I don't have any fun projects to show you today, none that are done anyway. I am always working on a few here and there, it's just the type "A" in me that won't let myself share them when they're not finished. So I decided to share a parenting gem. Jim Fay and his son Dr. Charles Fay are parenting gurus and use a very simple, loving and logical manner to empower yourself, kids and family to live peacefully. It's called Love and Logic http://www.loveandlogic.com/ and it's used not only in homes but through out the education systems in schools. It is for all age ranges and is easy to pick and choose what works for you and apply it to any situation. They have books on tape and DVDs along with books concerning all age ranges and issues. I grew up on love and logic and now we use it to the best of our ability in our house.


Great Idea

You never know where each day or weekend is going to take you. You make your plans and to do lists, but if you're anything like us, you rarely stick to them. We are always flying by the seat of our pants, where ever the wind blows!
On Friday evening we cut the garden space and berry beds out of the lawn with a sod cutter, which worked great by the way! Anyway, Saturday morning we had a surprise visit from a couple of friends and after feeding them and chatting a bit about what to do with all that sod someone had an epiphany. Who am I kidding, I'm not going to be modest in the least, that incredibly creative idea came from yours truly (only I was half joking when I said it). I was teasing when I said lets make a play house for the boys out of it. Boy, did that get the ball rolling, the ideas just came pouring out (not just mine anymore).
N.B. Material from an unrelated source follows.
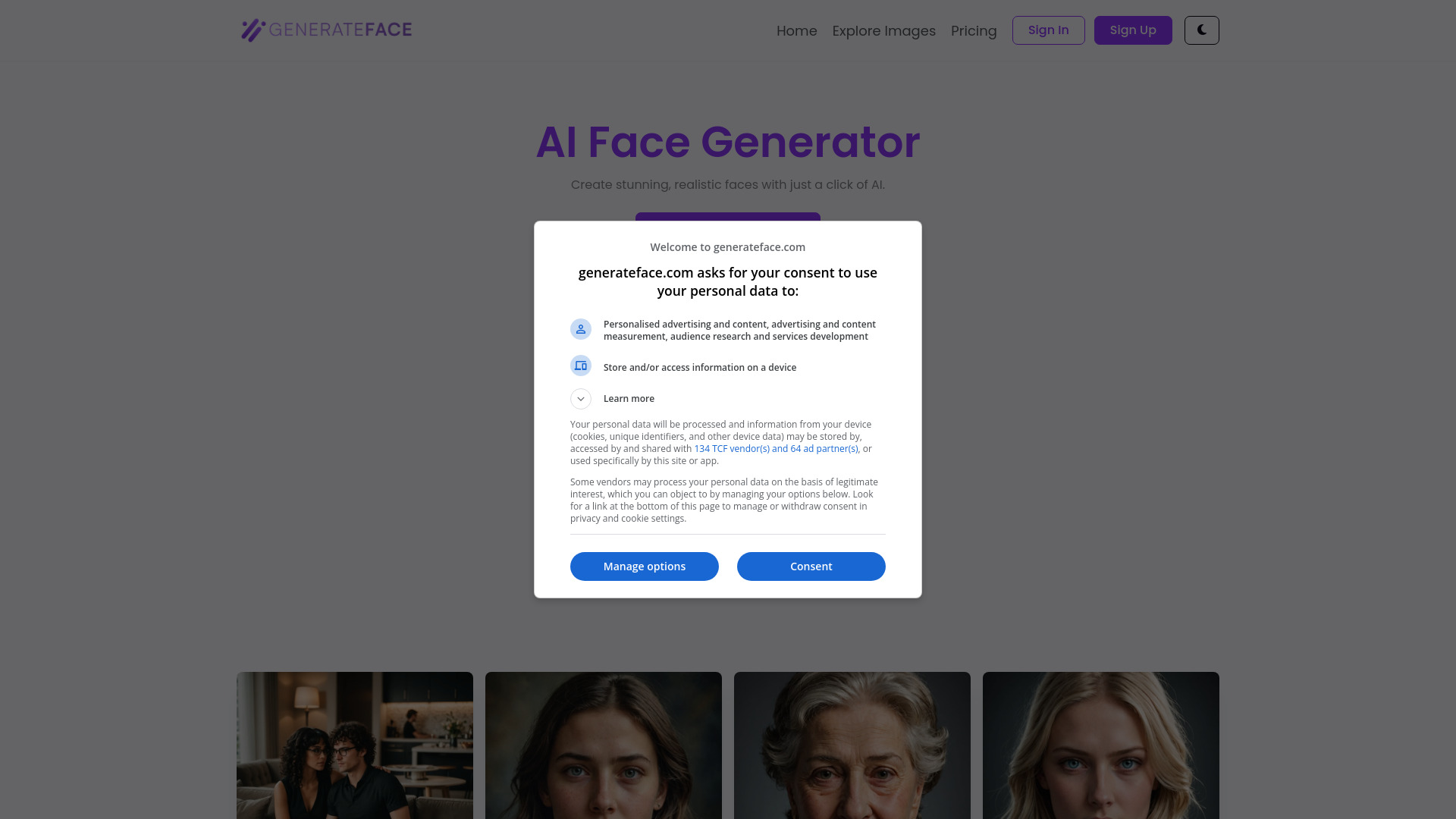
Task: Expand vendor and partner details link
Action: [x=776, y=448]
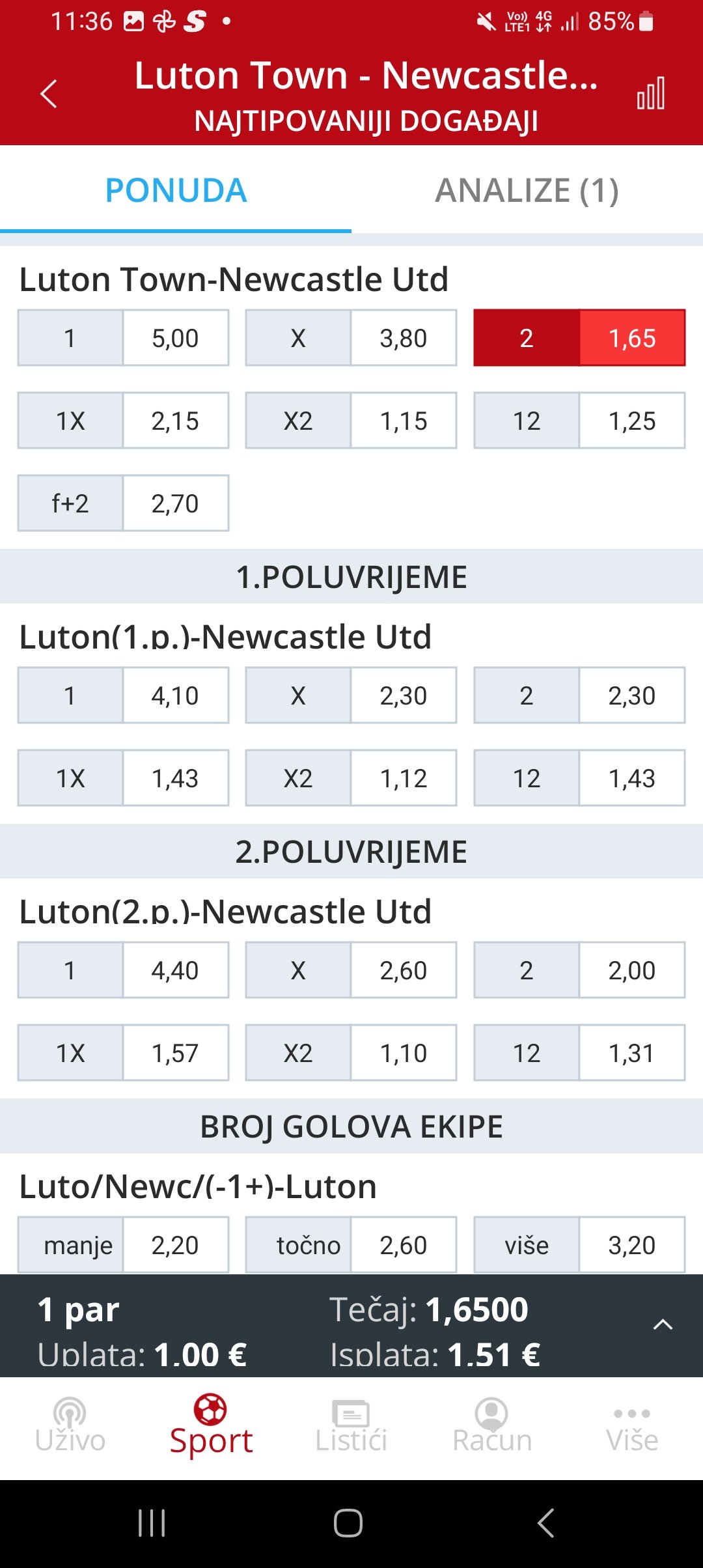Tap the Android home button
The width and height of the screenshot is (703, 1568).
(x=348, y=1523)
After we make a house, let make the three section compost bin I've always wanted (thanks Alan!) and then lets make the goat shelter out of sod and... Now I don't think we have enough sod to cover all those project, but doesn't it all sound cool. As we cut, hauled and stared to build the boys' play house someone said " you know, this is just what the settlers did" minus the gas powered sod cutter, the truck to haul the sod and the rebar to hold it up. We did have lots of sod, dirt and help,which I am sure is the way the settlers did it, thanks guys!
You know I just love the idea more and more, a living structure could be so much more beautiful and inconspicuous in our backyard. By no means are we finished yet so we will have to let you know how it all turns out (keep your fingers crossed). Here's to shelters growing every bit!

Inspirational Growing Quotes

"Gardening requires lots of water-most of it in the form of perspiration."